Pour Davutoğlu, la puissance repose autant sur la force que sur la capacité à influencer l’opinion publique : langue, croyance, culture, loisirs dessinent les contours d’un soft power néo-ottoman. Calqués sur le modèle des instituts Confucius, les centres Yunus Emre essaiment à travers les Balkans. Leur répartition géographique révèle les pays cibles d’Ankara (deux en Albanie, trois en Bosnie, un en Serbie, trois au Kosovo, trois en Macédoine).
Malgré tous ces efforts, le bilan Davutoğlu demeure mitigé. Certes, le pays a repris confiance en lui. En revanche, l’hégémon d’Ankara peine à s’imposer. Plusieurs facteurs expliquent ces déboires. Davutoğlu pensait que le rappel d’un âge d’or ottoman idéalisé allait de soi. En fait, il heurtait des États qui avaient construit toute leur légitimité et leur droit à exister sur le rejet des Ottomans. D’autre part, les pays musulmans sur lesquels s’appuie Ankara pèsent peu sur l’architecture régionale. En outre, leur islam sécularisé et souvent syncrétiste entre en collision avec l’islamo-conservatisme de l’AKP.

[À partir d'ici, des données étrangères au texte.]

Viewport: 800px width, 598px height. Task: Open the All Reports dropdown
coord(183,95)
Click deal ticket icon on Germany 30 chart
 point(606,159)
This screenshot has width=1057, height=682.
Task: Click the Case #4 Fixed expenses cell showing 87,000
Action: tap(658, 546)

Mais la politique, ce sont aussi les sentiments. Interrogé sur le sens de la visite d’Ahmet Davutoğlu au Monténégro, le leader du parti bosniaque et Vice-Premier ministre Rafet Husoviç confie : « Nos pères nous le disaient, « les Turcs reviendront, mais nous ne les verrons pas ». Eux n’ont pas pu les voir, mais nous, nous les avons vus ».